Julia B.

Julia B.* chegou aos quarenta. Mulher de beleza ibérica, latina, transbordante: cabelos e olhos negros, sublinhados com várias tintas, lábios delineados e carnudos, brincos largos de argola a reforçar os movimentos da cabeça, vestido ajustado à generosidade das curvas. Nasceu algures na América Latina, mas fez cá o seu sexto ano, que foi o que a vida lhe permitiu (tinha que ajudar em casa porque os homens não servem para essas coisas, disseram-lhe). Dir-se-ia, contudo, uma aluna promissora. Depois de uns anos a aguentar com tudo (a mãe deprimida, o irmão e o pai à sombra da bananeira, porque também eram latinos), começa um trabalho que finalmente lhe dá um vislumbre de uma luz numa vida obscurecida, mas o pai regressa do estrangeiro e entre ameaças termina com a experiência. Finalmente abala para fora, onde tenta singrar, e conhece o segundo homem da sua vida.

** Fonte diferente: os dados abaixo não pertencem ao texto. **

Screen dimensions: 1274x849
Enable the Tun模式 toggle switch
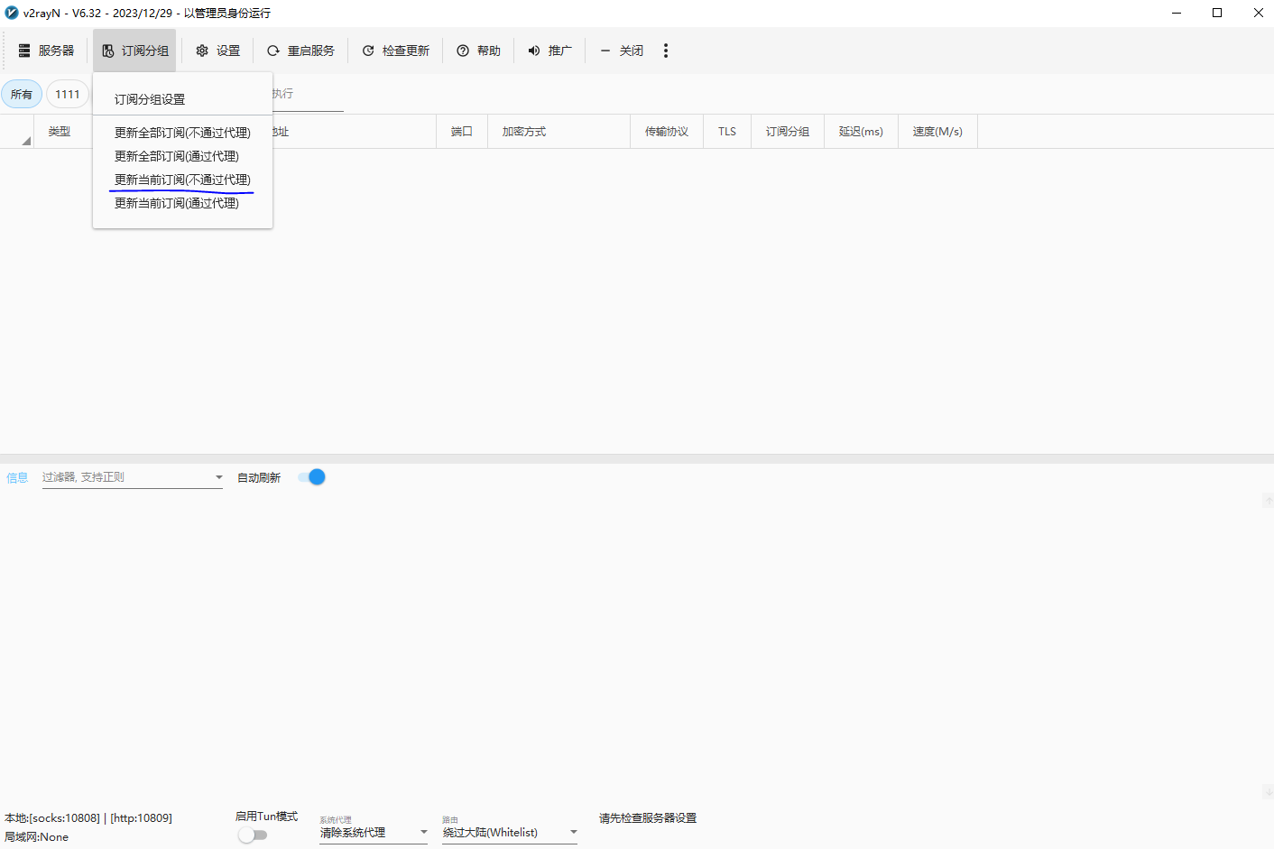(253, 835)

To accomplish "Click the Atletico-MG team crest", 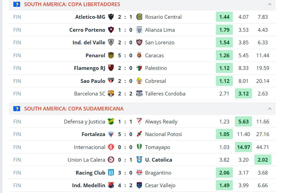I will [111, 17].
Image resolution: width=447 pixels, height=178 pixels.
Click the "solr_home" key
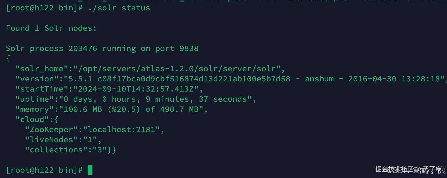click(x=42, y=69)
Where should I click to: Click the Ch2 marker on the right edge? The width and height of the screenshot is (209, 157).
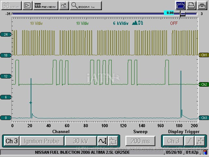click(204, 84)
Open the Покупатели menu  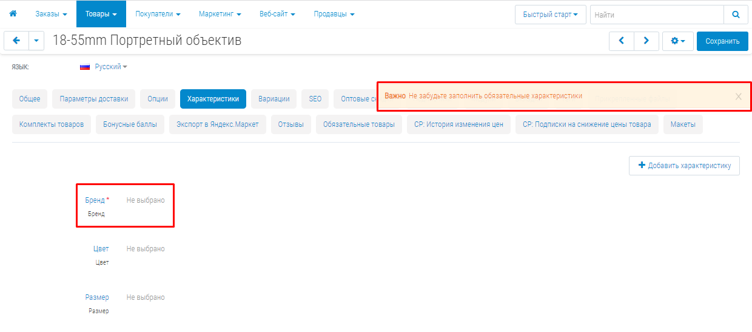click(x=158, y=14)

Este investe no casamento o tempo suficiente para lhe relembrar que este mundo não existe para se ser feliz, mas para comer o pão que o diabo amassou. Sozinha, com uma colecção de depressões e medicamentos, duas filhas, e a vivência humilhada dos DLD e RSI, veio parar hoje à minha beira, onde me tentou explicar que apesar de tudo não consegue desistir, está viciada na esperança e no sonho que a sua beleza prometeu.